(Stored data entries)
— Start —
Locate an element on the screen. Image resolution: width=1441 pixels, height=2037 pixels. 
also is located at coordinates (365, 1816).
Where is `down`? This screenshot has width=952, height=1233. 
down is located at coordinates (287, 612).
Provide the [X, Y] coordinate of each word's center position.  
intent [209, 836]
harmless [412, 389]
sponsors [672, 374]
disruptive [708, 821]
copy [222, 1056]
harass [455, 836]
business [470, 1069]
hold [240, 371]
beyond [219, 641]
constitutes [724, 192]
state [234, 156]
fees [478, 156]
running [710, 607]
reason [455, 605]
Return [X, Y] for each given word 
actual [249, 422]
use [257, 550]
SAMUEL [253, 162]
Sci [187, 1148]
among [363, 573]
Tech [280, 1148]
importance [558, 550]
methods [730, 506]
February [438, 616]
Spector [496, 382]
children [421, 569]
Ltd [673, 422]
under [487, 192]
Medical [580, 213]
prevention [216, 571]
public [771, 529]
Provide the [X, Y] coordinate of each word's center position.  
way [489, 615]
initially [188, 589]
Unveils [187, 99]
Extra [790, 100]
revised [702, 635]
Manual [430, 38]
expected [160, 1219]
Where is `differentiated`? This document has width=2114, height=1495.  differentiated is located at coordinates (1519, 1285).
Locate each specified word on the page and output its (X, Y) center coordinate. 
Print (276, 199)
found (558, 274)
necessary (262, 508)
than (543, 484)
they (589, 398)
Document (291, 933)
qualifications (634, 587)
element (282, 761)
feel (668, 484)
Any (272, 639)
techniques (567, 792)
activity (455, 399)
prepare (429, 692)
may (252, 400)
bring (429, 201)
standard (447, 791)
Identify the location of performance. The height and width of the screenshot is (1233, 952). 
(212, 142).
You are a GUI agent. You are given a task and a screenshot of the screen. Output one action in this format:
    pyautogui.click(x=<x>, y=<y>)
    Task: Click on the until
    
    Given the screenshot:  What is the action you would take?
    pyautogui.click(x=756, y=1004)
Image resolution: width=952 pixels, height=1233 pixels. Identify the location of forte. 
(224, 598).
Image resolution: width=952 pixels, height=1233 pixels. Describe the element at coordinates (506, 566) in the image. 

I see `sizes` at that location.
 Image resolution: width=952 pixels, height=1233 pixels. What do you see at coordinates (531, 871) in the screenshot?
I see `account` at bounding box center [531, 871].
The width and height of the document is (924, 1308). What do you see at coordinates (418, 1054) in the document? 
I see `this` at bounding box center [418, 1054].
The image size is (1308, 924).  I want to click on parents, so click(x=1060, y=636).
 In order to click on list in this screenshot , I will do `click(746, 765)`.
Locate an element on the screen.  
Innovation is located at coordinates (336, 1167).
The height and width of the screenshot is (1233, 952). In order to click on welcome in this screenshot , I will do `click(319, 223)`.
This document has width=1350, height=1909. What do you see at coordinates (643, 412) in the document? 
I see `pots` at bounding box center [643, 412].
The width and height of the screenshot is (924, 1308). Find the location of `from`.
— End —
## WHAT YOU HAVE TO DO
Collect every line of the records above that contains the string "action", treating uppercase and lowercase as different.

## FINISHED TASK
You are a GUI agent. You are given a task and a screenshot of the screen. Output one action in this format:
    Given the screenshot:  What is the action you would take?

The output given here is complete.